2.世界中のすべての家庭において、毎日の料理が楽しみになった時、当会社は解散する。
 
 この変更にネガティブ・ポジティブな評価が入り乱れたという。この背景には、クックパット内部で悩み抜いた2年間がある。そのテーマは、①可能性を誰よりも深く考える。料理とは一体なんなのか? 新規事業には必要なことは何か?②世の中の課題を解決し、世界を変える事業推進を目指すこと、③よりクレージーな会社、組織とは?であった。そのため、ワークショップを実施して、「食と料理にまつわる社会課題マップ」を作りあげた。そのマップから料理に関係している課題のうち、今のレシピ事業はわずかな領域しか解決できていない事に気づいた。その認識に基づき、自分たちにとって、大切にしたい価値観、作り出したい未来を編み上げていく。その結果として、「社会問題と関連して個人が抱えている課題を解決する事業を創出し料理を通して、世の中をよくしたい」と事業再編を開始する。メッセージは「料理を作ることは地球のこれからをつくること。」
 
 人々の様々な食の課題を新しいテクノロジや新規事業によって解決し「誰もが料理を楽しんで幸せになる未来」を創出するため、社内新規事業推進やオープンイノベーション推進、スマートキッチン事業の立ち上げ、世界をよりよく変えるアクセスレータープログラムを推進する。Cookpad Accelerator責任者であり、2018年12月1日 スマートキッチン事業部 Biz Dev & Strategy General Manager に就任した。

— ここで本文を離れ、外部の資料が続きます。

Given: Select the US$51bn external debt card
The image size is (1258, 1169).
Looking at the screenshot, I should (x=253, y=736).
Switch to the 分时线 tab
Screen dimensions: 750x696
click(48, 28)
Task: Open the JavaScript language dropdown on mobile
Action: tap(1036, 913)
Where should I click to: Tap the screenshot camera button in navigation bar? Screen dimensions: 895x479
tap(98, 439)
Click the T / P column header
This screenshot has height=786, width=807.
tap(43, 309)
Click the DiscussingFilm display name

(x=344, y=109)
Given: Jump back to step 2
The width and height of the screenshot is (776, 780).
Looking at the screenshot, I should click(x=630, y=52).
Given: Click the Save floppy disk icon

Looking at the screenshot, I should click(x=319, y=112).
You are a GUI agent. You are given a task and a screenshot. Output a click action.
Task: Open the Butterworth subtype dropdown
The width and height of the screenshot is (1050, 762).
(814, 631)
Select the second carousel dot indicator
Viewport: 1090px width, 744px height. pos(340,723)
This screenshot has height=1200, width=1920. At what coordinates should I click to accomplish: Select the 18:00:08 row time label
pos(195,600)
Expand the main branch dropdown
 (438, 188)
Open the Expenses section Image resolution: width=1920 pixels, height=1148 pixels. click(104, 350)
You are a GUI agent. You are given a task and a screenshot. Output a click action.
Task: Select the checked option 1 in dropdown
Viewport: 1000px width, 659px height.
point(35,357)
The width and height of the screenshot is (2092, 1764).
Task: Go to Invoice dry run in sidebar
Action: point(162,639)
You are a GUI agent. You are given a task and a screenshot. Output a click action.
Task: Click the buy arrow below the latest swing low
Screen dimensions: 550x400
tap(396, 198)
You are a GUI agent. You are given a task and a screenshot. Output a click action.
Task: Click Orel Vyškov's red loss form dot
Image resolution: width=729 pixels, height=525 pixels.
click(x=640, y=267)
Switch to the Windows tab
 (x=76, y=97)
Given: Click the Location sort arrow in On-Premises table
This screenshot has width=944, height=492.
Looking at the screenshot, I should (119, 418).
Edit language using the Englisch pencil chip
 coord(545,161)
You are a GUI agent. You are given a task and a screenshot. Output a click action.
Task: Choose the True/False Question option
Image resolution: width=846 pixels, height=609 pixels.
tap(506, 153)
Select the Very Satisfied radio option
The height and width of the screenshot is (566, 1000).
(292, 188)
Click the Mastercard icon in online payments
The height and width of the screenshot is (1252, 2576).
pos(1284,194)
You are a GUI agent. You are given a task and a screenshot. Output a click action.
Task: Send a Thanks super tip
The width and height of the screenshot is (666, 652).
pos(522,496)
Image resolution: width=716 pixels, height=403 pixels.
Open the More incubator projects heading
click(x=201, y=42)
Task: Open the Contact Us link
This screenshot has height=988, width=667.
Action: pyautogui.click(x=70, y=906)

振り返れば、技術が生活のサービスのニーズを変えてきた。2000年誰もがネットに接続して、情報を探す時代としてクックパットは台頭してきた。機械が認知能力を超える時代では、それはどうなるのだろうか。スマートキッチンが実現し、冷蔵庫が自ら何が入っているのかを理解し、人が料理の手順に迷うこともなく、オーブンが適切な調理法を自ら見極め、調理ロボットが料理をする世界では・・・・・。レシピのその先へ、おいしいスマートキッチンの実現に向けて、OiCy(Open integration, Cooking with you)がレシピを機械が読める形で提供(MRR;Machine Readable Recipe)し、モノづくり、コトづくりをサポートしていこうとしている。
 
https://oicy.cookpad.com
 
 Cookpad2.0として目指すのは、スマホ、PCで検索され、人気レシピを決めていくことではない。様々な機器や情報が連携する中で、機器情報、調理法、味、食感、栄養価値、健康状態、好みなどその人に合った物を一緒に考えてさらに料理を作るサポートをする展開である。そのため、オープンイノベーションを通じて、①どんな情報、データと組み合わせるのか?誰と組むのか? ②どんな意味付けが重要か、③どんな体験を産むのか、それは良い体験なのか?を問いながら展開していくことである。OiCyが目指すのは、AI,IoTが当たり前の時代に世界中の家電やサービスとつながり、世界中の人々が料理を楽しむことでより良い人類の未来をつなぐスマートキッチンプラットフォームである。質疑応答では、ワークショップの様子や、デザインスプリント(グーグルが開発した短期間での集約的ワークショップ方法)での対話、クックパットが目指すクレイジーな会社とはどんな会社なのか、を巡って白熱した論議が交わされた。